With the swift closure of school in March, many exhibition opportunities for students were either cancelled or postponed indefinitely, including the annual Maureen Studio MFA Exhibition. In its 5th year, the Maureen exhibition showcases the collective work by students in the Studio Arts MFA Program at Concordia University, an exhibition that was organized and curated by current MFA students. After much deliberation from the MFASASA Executive Team whether or not to proceed with this year’s exhibition in an online capacity, the group asked me to organize artists into thematic groups in an online exhibition. As we move forward in what emerges as the post pandemic world, it is necessary to adapt curatorial practice that will reflect the need for online exhibition during times of social distancing and quarantine.
At first, I was skeptical about my ability to group almost 30 different artists into smaller thematic groups, such large-scale student exhibitions are usually divided by discipline and medium. With each artist, their own distinctive style, and their personality into their work, how do I intertwine their artwork and stories into a cohesive narrative that encompasses the entire cohort’s voices?

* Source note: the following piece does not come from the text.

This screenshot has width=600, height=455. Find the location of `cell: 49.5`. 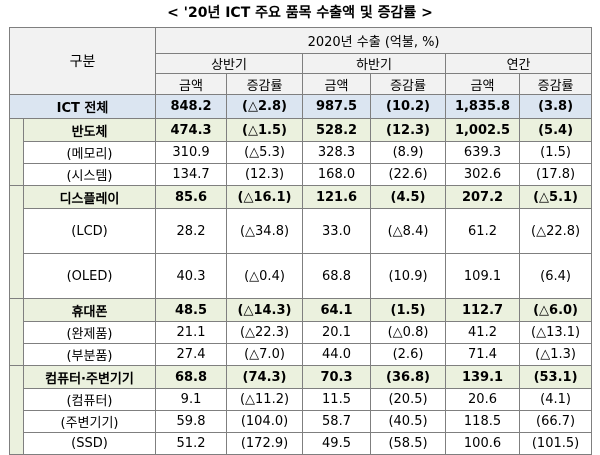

Especially within the limitations of an online space, how do we ensure that we exhibit the artists’ work in an engaging yet accessible way for the audience?
The artists are divided into six distinctive groups: energy/power, history/technology, together/apart, self/body, urban/domestic space, and memories/migration. Each grouping consists of two themes, some are binaries while others are closely associated with each other. Each pairing is tied together to create a dialogue between the artists. At the same time, each grouping is connected to the challenges that COVID-19 has imposed on our artistic practices and creates a response on how to navigate and examine the post-pandemic world.
Founded in 2016, the annual Maureen exhibition showcases work by students in the Studio Arts MFA Program. This exhibition features sculpture, photography, painting, fibres, film and video, intermedia works, and performance. Maureen V presents the diversity of aesthetic forms and lines of inquiry that are cultivated within our various studio practices.
Special thanks to Diane Wong for her role in curating this exhibition.
MFASASA acknowledges that Concordia University is located on unceded Indigenous lands. The Kanien’kehá:ka Nation is recognized as the custodians of the lands and water on which we gather today. Tiohtià:ke/Montréal is historically known as a gathering place for many First Nations. Today, it is home to a diverse population of Indigenous and other peoples. We respect the continued connections with the past, present and future in our ongoing relationships with Indigenous and other peoples within the Montreal community.